Structural reforms might also be able to address the waste of human spirit in alienation, a plague of modern life mainfesting in an epidemic of lonliness and sense of pessimism, meaninglessness, and apathy in civic life.  People find meaning by being a part of the human project, and if that project is metamorphosis rather than unending consumerism, then societal metamorphosis will provide humanity with a shared sense of purpose.  Can the institutions and conventions of human society solve the problem of alienation, to heighten human vitality and flourishing, enabling more people to achieve greater potential?  Such structural reforms address the great still untapped potential for societal development, without involving economic expansion.

If this three-phase holistic developmental pattern – material, relational, and spiritual (matter, information and energy)– applies to society, then we may predict both the necessity and direction of transformative change in society’s extended information age adolescence and some of what will be its wide and profound changes.  Appreciating that societal metamorphosis arises naturally out of developmental forces inherent in organic maturation provides context and clarity for many of the disruptive and/or chaotic developments we witness today.
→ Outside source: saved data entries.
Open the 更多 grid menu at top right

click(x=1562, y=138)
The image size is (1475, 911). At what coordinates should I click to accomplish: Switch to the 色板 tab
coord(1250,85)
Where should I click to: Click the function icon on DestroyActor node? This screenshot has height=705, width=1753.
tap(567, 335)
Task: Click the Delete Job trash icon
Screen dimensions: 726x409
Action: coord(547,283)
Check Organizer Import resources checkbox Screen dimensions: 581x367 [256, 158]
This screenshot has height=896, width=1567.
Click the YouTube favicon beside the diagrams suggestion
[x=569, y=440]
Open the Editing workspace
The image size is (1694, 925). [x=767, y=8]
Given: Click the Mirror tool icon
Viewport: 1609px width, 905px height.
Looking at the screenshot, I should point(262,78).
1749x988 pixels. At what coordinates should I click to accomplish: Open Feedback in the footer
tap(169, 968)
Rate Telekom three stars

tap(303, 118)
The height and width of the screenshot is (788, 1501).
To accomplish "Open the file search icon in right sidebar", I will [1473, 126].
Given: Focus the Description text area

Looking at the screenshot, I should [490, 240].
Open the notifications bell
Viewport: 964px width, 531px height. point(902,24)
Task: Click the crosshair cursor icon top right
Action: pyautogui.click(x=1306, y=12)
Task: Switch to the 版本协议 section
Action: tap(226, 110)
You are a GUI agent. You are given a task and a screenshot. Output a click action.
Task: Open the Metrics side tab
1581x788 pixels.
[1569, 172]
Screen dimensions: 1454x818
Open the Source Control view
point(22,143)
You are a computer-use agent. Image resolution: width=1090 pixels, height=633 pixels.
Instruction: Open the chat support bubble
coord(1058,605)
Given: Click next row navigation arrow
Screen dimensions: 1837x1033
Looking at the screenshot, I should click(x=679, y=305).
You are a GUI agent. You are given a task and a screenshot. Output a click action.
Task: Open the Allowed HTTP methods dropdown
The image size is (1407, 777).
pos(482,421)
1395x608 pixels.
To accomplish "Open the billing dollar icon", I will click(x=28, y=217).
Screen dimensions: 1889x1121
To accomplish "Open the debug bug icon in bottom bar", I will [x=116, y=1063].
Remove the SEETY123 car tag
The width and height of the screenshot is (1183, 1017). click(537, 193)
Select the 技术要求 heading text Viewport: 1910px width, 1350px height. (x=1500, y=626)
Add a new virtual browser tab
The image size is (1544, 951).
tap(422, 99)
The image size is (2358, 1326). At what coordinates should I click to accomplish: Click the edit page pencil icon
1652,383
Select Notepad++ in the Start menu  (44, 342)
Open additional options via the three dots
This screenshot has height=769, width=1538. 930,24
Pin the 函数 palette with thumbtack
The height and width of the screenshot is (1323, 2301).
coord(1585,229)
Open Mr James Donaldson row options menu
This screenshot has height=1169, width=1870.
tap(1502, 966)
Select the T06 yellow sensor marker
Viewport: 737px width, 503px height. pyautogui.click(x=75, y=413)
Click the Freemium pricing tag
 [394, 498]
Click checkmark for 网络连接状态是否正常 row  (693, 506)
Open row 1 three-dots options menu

Once our formal and informal institutions become largely rationalized and restructured, human society may again metamorphose into some mature solar phase, to actualize its spiritual potential, a subject not to be considered here.  Nor do I do explore the world’s ills and injustices with prescriptions for change.  I can only suggest that as we collectively begin looking beyond materialistic values and work toward improved relational structures, as I believe we are in process of doing, that we are following a natural path of adolescent development and societal progress.

My thesis is speculative, residing beyond the reach of scientific proof or disproof.  But phenomenological evidence supports it, and a metaphorical model of organic development explains it.